# Anyone familiar with Farran radar products?



## darshevo (May 9, 2011)

This came out of a device that was apparently in use at the airport at one time. Not a lot of information on Farran's website about it and I had no luck digging up a retail value. It looks to me to be gold plated (I was sure it was when I got the device). Seems unlikely for it to be fully plated inside and out though. I did take the grinder to a corner and it's aluminum so I know I am not mistaking brass for gold plating. 

I took an eraser to it as I have seen mentioned in other threads and after a good rubbing it polished right back out leaving a rub mark, but not through to the base metal. 

Here is the link to Farran's website: http://www.farran.com/index.php?option=com_content&task=view&id=101&Itemid=172

Assuming this is actually gold plated any idea on how many microns thick it might be? 

Here are pics of both sides:







As always, thanks for taking the time to look and for your comments

-Lance


----------



## patnor1011 (May 10, 2011)

Are you sure it is not just anodized aluminum? You can scratch small bit dissolve in acid and test with stannous.


----------



## Harold_V (May 10, 2011)

It looks like gold from the picture. Note the deep reflective color in the counterbored holes of the cover. You don't get that from anodizing. 

There was a point in time when plating on some items was absurdly thick. I processed some early microwave components (military) that yielded gold in keeping with that of filled gold objects. It's rare as hens teeth, but it does (or did) exist. 

Harold


----------



## Militoy (May 10, 2011)

Gold over copper or copper + nickel on aluminum wouldn't be unusual in a waveguide and plenum shield assembly like the one in the photos. The nesting of the grooves, and the precision fit of the gold contact areas prevent RF leakage without the need for less-effective RF gasketing.

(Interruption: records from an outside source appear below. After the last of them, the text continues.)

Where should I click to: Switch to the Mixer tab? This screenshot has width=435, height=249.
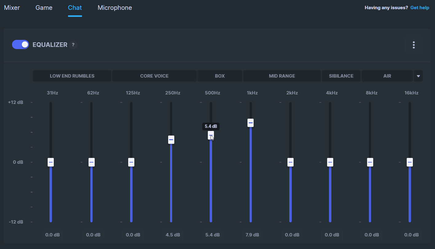(x=12, y=8)
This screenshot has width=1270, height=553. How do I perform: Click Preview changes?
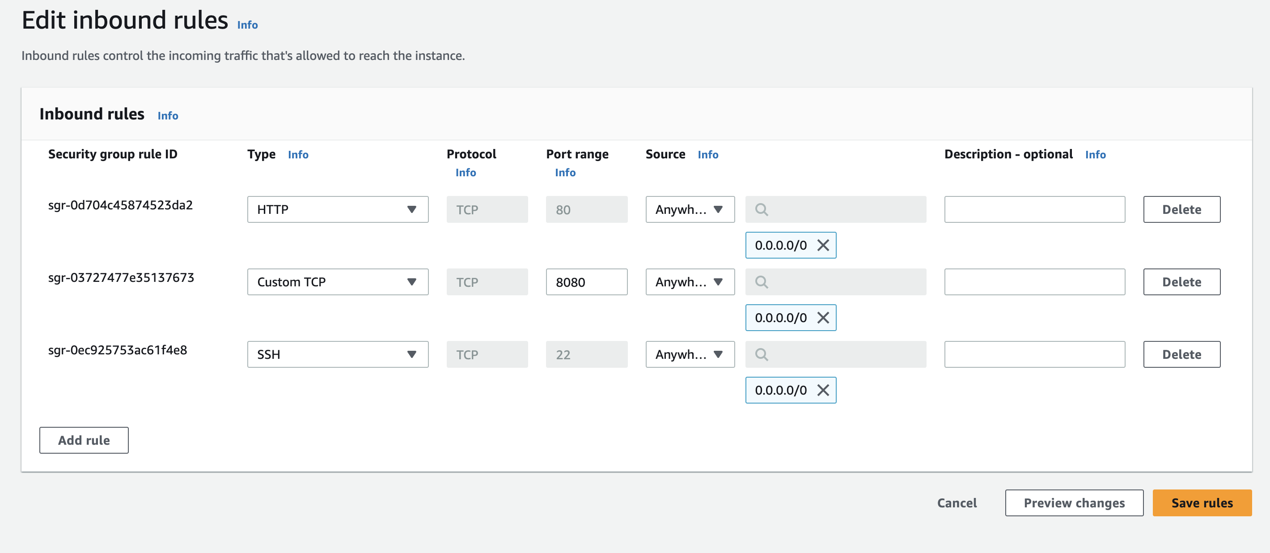tap(1074, 503)
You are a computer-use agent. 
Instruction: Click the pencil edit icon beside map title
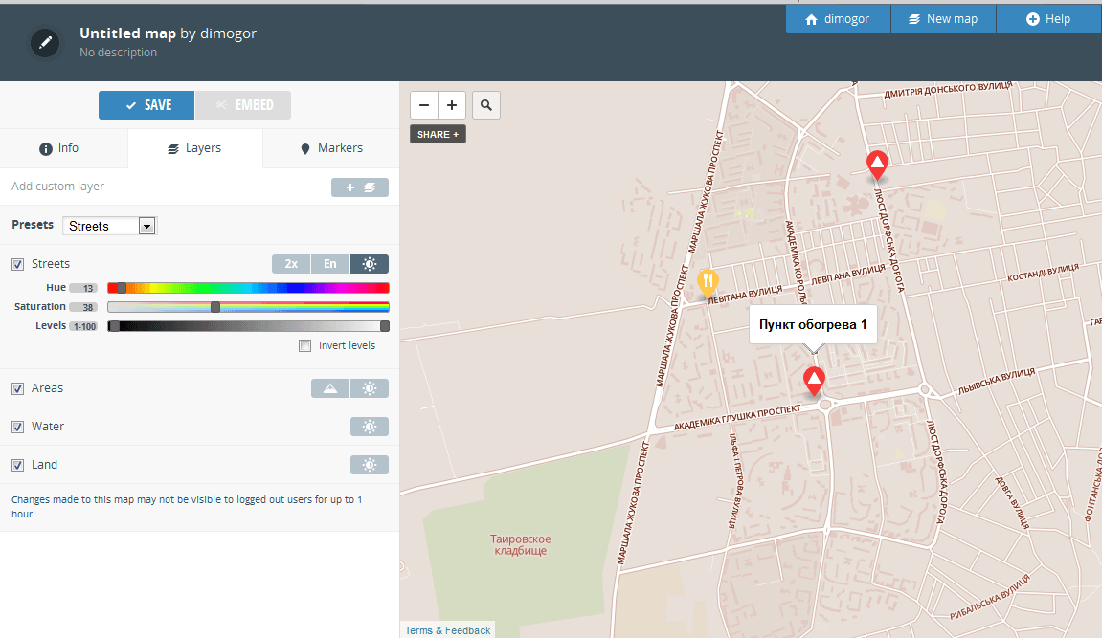click(45, 43)
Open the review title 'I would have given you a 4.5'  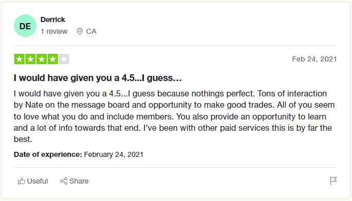[98, 78]
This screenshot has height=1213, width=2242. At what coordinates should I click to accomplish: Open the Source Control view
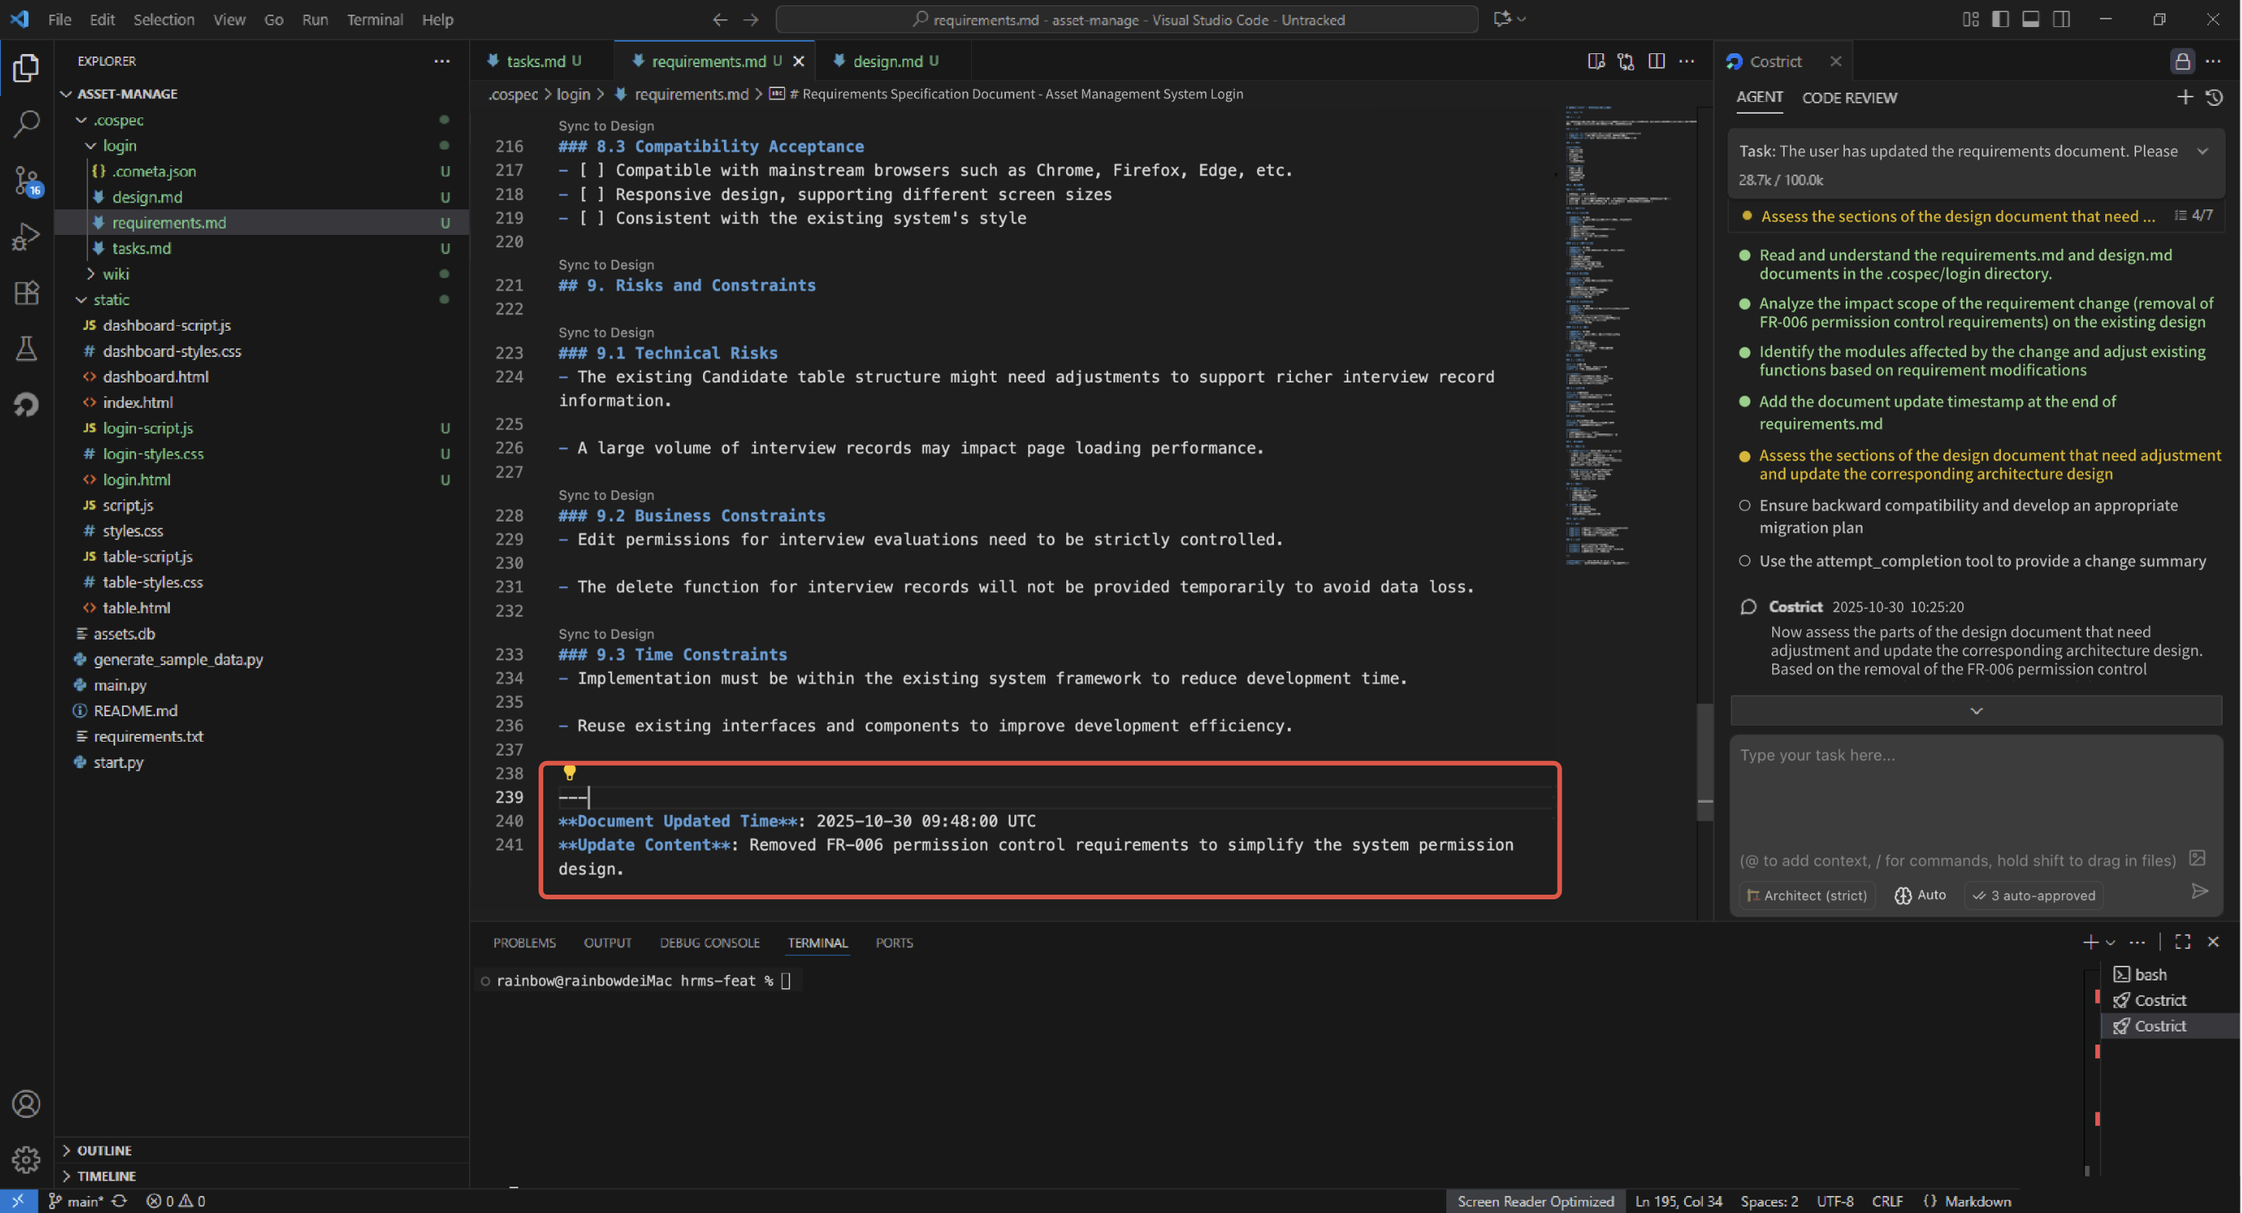26,180
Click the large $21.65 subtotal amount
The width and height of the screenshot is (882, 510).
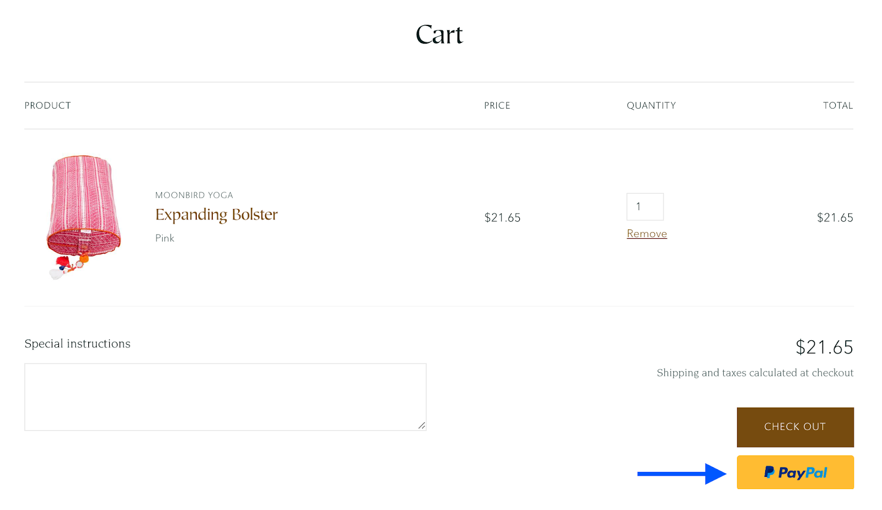click(824, 347)
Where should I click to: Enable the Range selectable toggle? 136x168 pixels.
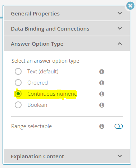(x=119, y=126)
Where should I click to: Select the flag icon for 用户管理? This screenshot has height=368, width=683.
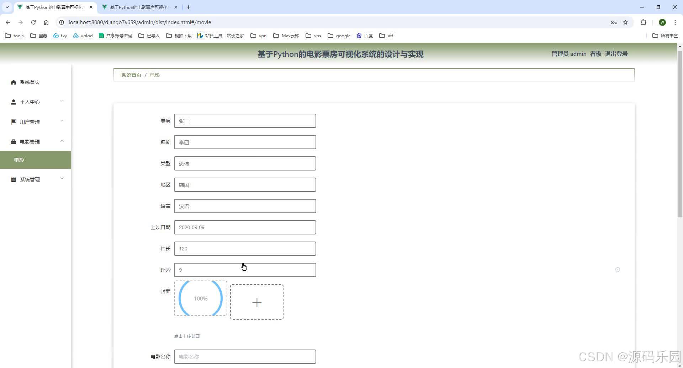(x=13, y=122)
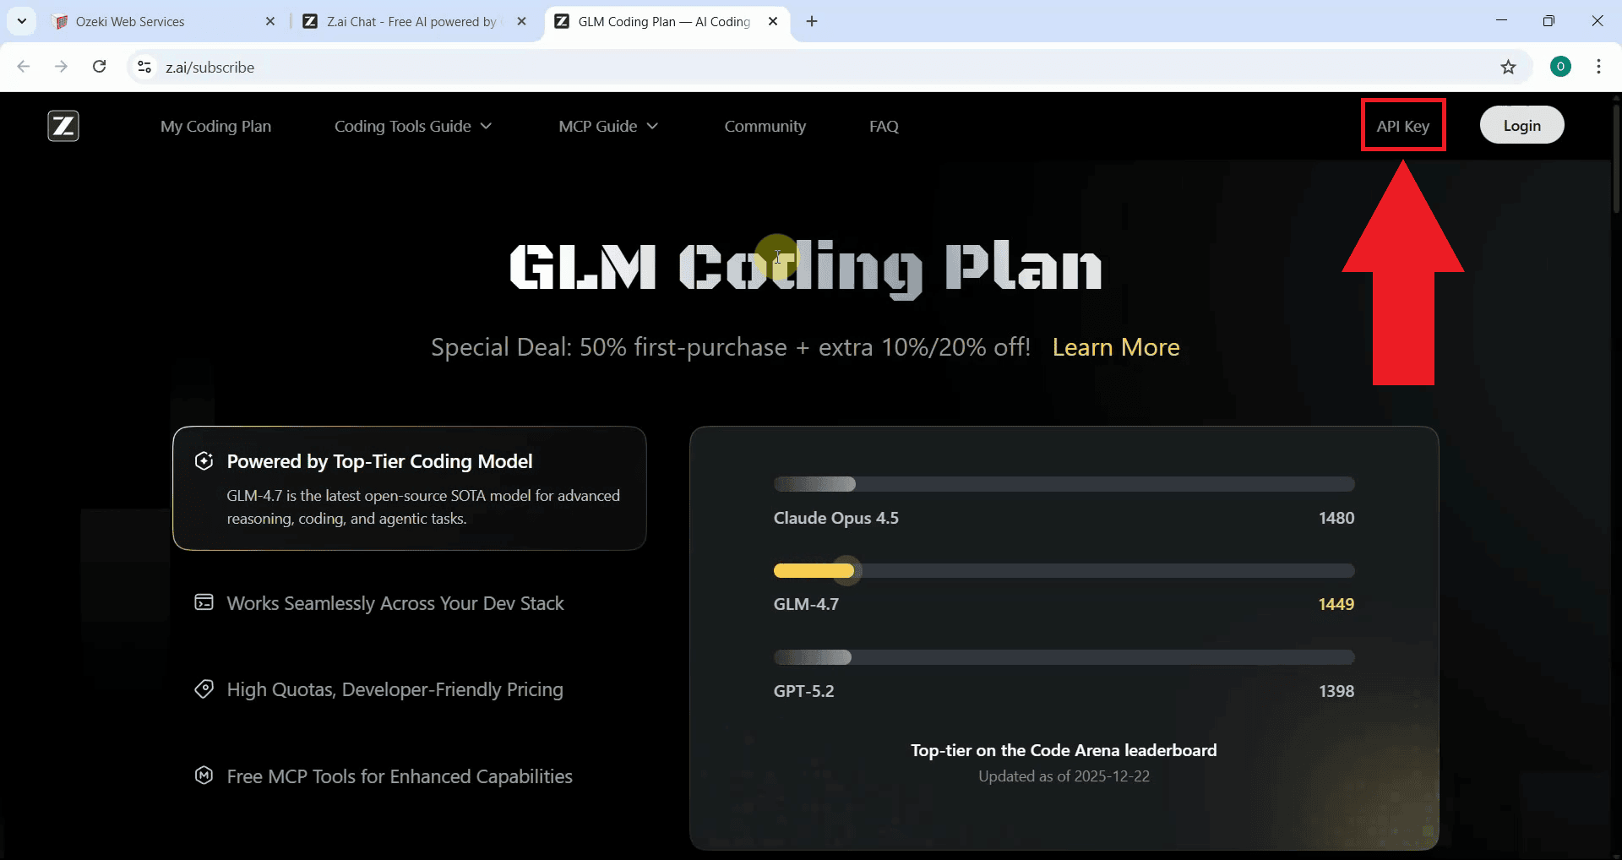Image resolution: width=1622 pixels, height=860 pixels.
Task: Click the Z.ai logo
Action: 63,125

It's possible it could be Class 3 chem film - but I'm going with Harold's assessment - I'd bet on gold.


----------



## darshevo (May 10, 2011)

When I bought Lasersteves videos I picked up some tin as well so I could put some stannous together when the time came (so far I am only collecting material). What would be the best method to dissolve the test sample in? Can I use AP, or will that not work with an aluminum base metal? I tried search, but like a lot of people without hands on experience I was quickly overwhelmed by the number of responses. What about hcl-cl? I know it is not used as a method to remove gold from a base metal as it will drag other stuff into solution that would be better dissolved prior to the gold, but for a stannous test?

I have hcl and sulfuric (new, clean battery acid) on hand as well as the usual household chemical like H2O2 and Clorox.


----------



## lazersteve (May 10, 2011)

If the base metal is Aluminum it will dissolve in HCl.

If it is copper use AP.

Steve


----------



## Oz (May 12, 2011)

Steve is dead on, but I would like to add that you need to keep it away from open flame as it produces copious quantities of hydrogen gas.


----------



## hds (May 24, 2011)

I work in the aerospace and defense industry, gold plating is quite common... if it's aerospace and it looks like gold, it probably is =P

It's easier to find gold and precious metals in "flying" devices than in ground-based devices though, but radar and microwave systems in general often have heavy plated shielding parts, and many times the chips themselves are gold-shielded or have gold plated protective shields


----------



## g_axelsson (Jan 5, 2014)

Militoy said:


> Gold over copper or copper + nickel on aluminum wouldn't be unusual in a waveguide and plenum shield assembly like the one in the photos.





darshevo said:


> What would be the best method to dissolve the test sample in? Can I use AP, or will that not work with an aluminum base metal?



It's an old thread but I just wanted to add my comments.

Darshevo, I know you didn't list nitric acid as one of the chemicals you have but for anyone else reading this thread I would recommend nitric acid. It would attack only the thin copper or copper + nickel layer between the gold and the aluminum. There is no need to dissolve all the massive base metal. This worked just fine on gold plated aluminum the one time I have tested it.

Gold is common in microwave equipment. The high frequency forces the microwave signal to move only in the top layer of the metal (skin effect), any oxidation in the surface is affecting the resistance of the wave guide and can easily affect the signal integrity. That is why you rarely find bare copper in wave guides. It usually is silver or gold plated.

Generally, you don't have any anodized aluminum in any parts that relies on good conductance. The anodized surface is converted to Al2O3 (aluminum oxide, sapphire) which is an insulator.

Göran


----------